Расшифровка состоявшейся в 1995 году беседы Смита, который вновь выступил в качестве бывшего члена Art & Language, с художницей Мэри Келли вышла в свет в 1999 году под заголовком Беседа о концептуальном искусстве, субъективности и «Послеродовом протоколе»[12]. Будучи очередным значимым высказыванием Смита о концептуальном искусстве, эта беседа более полно, чем прежде, объясняет, каким образом интенсивная аналитическая «работа над концепцией искусства», предпринятая коллективом Art & Language в начале 1970-х годов, – та работа, о которой Смит писал в Искусстве и Art & Language, – обусловила трансформацию концепции искусства, разделявшейся самим этим коллективом, и каким образом в дальнейшем, когда Смит входил в состав Art & Language, эта трансформация послужила толчком к созданию социально-политических произведений, включая выставки, о которых идет речь в Задачах перевода[13]. Всё более ясное осознание Смитом политизации концептуального искусства, предопределенной заложенным в нем переосмыслением искусства как такового (эта тема получает большое развитие в ходе беседы с Келли, выдвигающей свои собственные идеи о политике концептуального искусства, тесно связанные с феминизмом), станет ключевым элементом последующих работ Смита о концептуализме. Кроме того, новый акцент на политике ясно свидетельствует о том, что подход Смита к концептуальному искусству подвергается реконцептуализации в свете изменения его общего представления об этом движении.

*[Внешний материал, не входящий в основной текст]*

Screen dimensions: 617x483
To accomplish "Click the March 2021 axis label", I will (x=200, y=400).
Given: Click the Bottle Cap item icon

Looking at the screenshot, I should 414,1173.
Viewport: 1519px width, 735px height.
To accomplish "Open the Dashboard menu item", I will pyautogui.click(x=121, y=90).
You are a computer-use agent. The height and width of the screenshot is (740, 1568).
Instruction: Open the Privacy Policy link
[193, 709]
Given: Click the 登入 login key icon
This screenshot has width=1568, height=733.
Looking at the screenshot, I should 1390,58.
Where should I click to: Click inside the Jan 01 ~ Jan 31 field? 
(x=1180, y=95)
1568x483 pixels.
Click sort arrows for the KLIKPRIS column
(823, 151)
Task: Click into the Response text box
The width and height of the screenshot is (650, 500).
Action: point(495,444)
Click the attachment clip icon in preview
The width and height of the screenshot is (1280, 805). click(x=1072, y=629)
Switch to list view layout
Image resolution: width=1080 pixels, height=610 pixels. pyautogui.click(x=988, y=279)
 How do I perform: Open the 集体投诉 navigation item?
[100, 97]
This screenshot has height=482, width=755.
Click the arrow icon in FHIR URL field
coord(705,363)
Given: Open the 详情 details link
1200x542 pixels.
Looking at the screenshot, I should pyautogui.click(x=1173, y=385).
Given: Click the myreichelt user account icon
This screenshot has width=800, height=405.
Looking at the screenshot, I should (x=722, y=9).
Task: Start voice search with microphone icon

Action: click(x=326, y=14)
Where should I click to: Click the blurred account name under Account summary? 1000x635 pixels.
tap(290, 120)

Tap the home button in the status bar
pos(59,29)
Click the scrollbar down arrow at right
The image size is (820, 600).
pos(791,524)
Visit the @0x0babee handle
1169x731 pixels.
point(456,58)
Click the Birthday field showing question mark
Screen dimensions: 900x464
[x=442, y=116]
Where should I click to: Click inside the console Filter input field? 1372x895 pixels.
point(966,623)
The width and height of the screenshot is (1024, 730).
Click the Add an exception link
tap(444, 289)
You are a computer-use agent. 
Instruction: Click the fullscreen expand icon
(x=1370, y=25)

Схожим сдвигом, но на сей раз не столько в политической, сколько в географической области, ознаменовался переход Смита от анализа концептуального искусства к анализу концептуализма, который начался в 1999 году с его участия в курировании выставки Глобальный концептуализм: точки отсчета. 1950–1980-е годы. Эта выставка преобразила подход к концептуальному искусству и концептуализму, показав, что примерно в середине XX века в искусстве всего мира начало заявлять о себе прямое, резкое и политически окрашенное «выражение отношения», со временем и названное концептуализмом[14]. Является ли частью этого концептуализма концептуальное искусство – самостоятельное направление, получившее развитие преимущественно в Западной Европе и США, – вопрос спорный, но очевидно, что концептуализм к концептуальному искусству сведен быть не может. В центре внимания выставки Глобальный концептуализм оказались, вопреки ее названию, локальные проблемы. Одиннадцать кураторов отвечали за одиннадцать частей экспозиции, соответствующих разным регионам мира. Смит представил подборку работ художников из Австралии и Новой Зеландии, а в своем эссе для каталога, озаглавленном Периферии в движении: концептуализм и концептуальное искусство в Австралии и Новой Зеландии, выдвинул довод значимости географической мобильности для появления, развития и достижений концептуализма в Австралии и Новой Зеландии. Решающим в этом отношении стал, по его мнению, переезд ряда художников и критиков, включая нескольких членов группы Art & Language (в том числе и его самого), из южных городов, которые они сами считали периферийными и провинциальными, в столицы Северного полушария с целью «концептуального исследования природы искусства»[15]. Смит вновь подчеркивает способность концептуализма переосмыслять понятие искусства и в свете этой идеи описывает географические приключения концептуализма в Австралии, Новой Зеландии и за их пределами, рассказывая о том, как путешествия открыли художникам новые представления об искусстве.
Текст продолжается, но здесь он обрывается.